已存条目:
+ + + + + + +

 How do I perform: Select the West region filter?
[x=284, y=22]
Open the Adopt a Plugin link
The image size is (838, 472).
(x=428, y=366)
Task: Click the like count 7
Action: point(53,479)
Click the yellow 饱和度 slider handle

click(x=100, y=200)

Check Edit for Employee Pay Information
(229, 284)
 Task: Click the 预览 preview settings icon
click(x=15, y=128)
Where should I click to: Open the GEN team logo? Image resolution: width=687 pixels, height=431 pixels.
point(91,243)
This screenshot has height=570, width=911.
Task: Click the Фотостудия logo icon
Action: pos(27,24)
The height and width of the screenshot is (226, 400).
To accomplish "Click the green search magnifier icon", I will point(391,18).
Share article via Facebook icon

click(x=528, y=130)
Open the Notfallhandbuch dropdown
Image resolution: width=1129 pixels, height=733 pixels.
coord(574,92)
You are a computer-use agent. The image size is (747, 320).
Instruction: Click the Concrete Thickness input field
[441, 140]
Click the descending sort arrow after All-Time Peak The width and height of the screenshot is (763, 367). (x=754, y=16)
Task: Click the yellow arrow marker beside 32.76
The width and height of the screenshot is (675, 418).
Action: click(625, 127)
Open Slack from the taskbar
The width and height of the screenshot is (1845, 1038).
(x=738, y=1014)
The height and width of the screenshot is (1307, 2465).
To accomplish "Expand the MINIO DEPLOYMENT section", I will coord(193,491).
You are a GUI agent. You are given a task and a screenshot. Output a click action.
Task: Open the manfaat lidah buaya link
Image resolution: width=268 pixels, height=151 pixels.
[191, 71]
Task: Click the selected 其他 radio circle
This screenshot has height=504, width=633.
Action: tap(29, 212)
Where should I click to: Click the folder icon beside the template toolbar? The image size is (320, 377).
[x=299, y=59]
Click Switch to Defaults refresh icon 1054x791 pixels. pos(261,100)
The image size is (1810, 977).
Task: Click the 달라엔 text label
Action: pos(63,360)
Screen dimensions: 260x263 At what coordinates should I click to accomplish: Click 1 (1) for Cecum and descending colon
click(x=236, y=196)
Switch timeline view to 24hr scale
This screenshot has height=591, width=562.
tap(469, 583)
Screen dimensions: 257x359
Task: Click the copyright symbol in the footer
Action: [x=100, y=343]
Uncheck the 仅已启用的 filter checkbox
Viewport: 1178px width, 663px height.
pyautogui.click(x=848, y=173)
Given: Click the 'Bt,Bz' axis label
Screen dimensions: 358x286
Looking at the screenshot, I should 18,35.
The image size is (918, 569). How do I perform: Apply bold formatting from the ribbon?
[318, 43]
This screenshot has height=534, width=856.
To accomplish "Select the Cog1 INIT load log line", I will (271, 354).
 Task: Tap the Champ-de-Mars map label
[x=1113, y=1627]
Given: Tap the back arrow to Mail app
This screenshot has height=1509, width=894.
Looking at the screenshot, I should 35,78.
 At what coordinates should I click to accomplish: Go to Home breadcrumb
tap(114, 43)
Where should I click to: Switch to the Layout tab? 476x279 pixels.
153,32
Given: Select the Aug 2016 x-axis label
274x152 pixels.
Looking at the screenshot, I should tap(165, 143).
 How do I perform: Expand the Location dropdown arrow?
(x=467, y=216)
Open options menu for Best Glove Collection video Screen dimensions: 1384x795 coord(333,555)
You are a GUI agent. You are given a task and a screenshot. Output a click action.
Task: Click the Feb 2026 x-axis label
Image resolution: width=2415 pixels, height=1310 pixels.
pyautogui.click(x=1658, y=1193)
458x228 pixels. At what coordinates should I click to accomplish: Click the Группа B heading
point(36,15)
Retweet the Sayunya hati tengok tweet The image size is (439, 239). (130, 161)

+ + + + + + +

把上面的全部行逐字重新抄写一遍，一字不改。

-- 作答内容 --
 How do I perform: Select the West region filter?
[x=284, y=22]
Open the Adopt a Plugin link
The image size is (838, 472).
(x=428, y=366)
Task: Click the like count 7
Action: point(53,479)
Click the yellow 饱和度 slider handle

click(x=100, y=200)

Check Edit for Employee Pay Information
(229, 284)
 Task: Click the 预览 preview settings icon
click(x=15, y=128)
Where should I click to: Open the GEN team logo? Image resolution: width=687 pixels, height=431 pixels.
point(91,243)
This screenshot has height=570, width=911.
Task: Click the Фотостудия logo icon
Action: pos(27,24)
The height and width of the screenshot is (226, 400).
To accomplish "Click the green search magnifier icon", I will point(391,18).
Share article via Facebook icon

click(x=528, y=130)
Open the Notfallhandbuch dropdown
Image resolution: width=1129 pixels, height=733 pixels.
coord(574,92)
You are a computer-use agent. The image size is (747, 320).
Instruction: Click the Concrete Thickness input field
[441, 140]
Click the descending sort arrow after All-Time Peak The width and height of the screenshot is (763, 367). (x=754, y=16)
Task: Click the yellow arrow marker beside 32.76
The width and height of the screenshot is (675, 418).
Action: click(625, 127)
Open Slack from the taskbar
The width and height of the screenshot is (1845, 1038).
(x=738, y=1014)
The height and width of the screenshot is (1307, 2465).
To accomplish "Expand the MINIO DEPLOYMENT section", I will coord(193,491).
You are a GUI agent. You are given a task and a screenshot. Output a click action.
Task: Open the manfaat lidah buaya link
Image resolution: width=268 pixels, height=151 pixels.
[191, 71]
Task: Click the selected 其他 radio circle
This screenshot has height=504, width=633.
Action: tap(29, 212)
Where should I click to: Click the folder icon beside the template toolbar? The image size is (320, 377).
[x=299, y=59]
Click Switch to Defaults refresh icon 1054x791 pixels. pos(261,100)
The image size is (1810, 977).
Task: Click the 달라엔 text label
Action: pos(63,360)
Screen dimensions: 260x263 At what coordinates should I click to accomplish: Click 1 (1) for Cecum and descending colon
click(x=236, y=196)
Switch timeline view to 24hr scale
This screenshot has height=591, width=562.
tap(469, 583)
Screen dimensions: 257x359
Task: Click the copyright symbol in the footer
Action: [x=100, y=343]
Uncheck the 仅已启用的 filter checkbox
Viewport: 1178px width, 663px height.
pyautogui.click(x=848, y=173)
Given: Click the 'Bt,Bz' axis label
Screen dimensions: 358x286
Looking at the screenshot, I should 18,35.
The image size is (918, 569). How do I perform: Apply bold formatting from the ribbon?
[318, 43]
This screenshot has height=534, width=856.
To accomplish "Select the Cog1 INIT load log line", I will (271, 354).
 Task: Tap the Champ-de-Mars map label
[x=1113, y=1627]
Given: Tap the back arrow to Mail app
This screenshot has height=1509, width=894.
Looking at the screenshot, I should 35,78.
 At what coordinates should I click to accomplish: Go to Home breadcrumb
tap(114, 43)
Where should I click to: Switch to the Layout tab? 476x279 pixels.
153,32
Given: Select the Aug 2016 x-axis label
274x152 pixels.
Looking at the screenshot, I should tap(165, 143).
 How do I perform: Expand the Location dropdown arrow?
(x=467, y=216)
Open options menu for Best Glove Collection video Screen dimensions: 1384x795 coord(333,555)
You are a GUI agent. You are given a task and a screenshot. Output a click action.
Task: Click the Feb 2026 x-axis label
Image resolution: width=2415 pixels, height=1310 pixels.
pyautogui.click(x=1658, y=1193)
458x228 pixels. At what coordinates should I click to accomplish: Click the Группа B heading
point(36,15)
Retweet the Sayunya hati tengok tweet The image size is (439, 239). (130, 161)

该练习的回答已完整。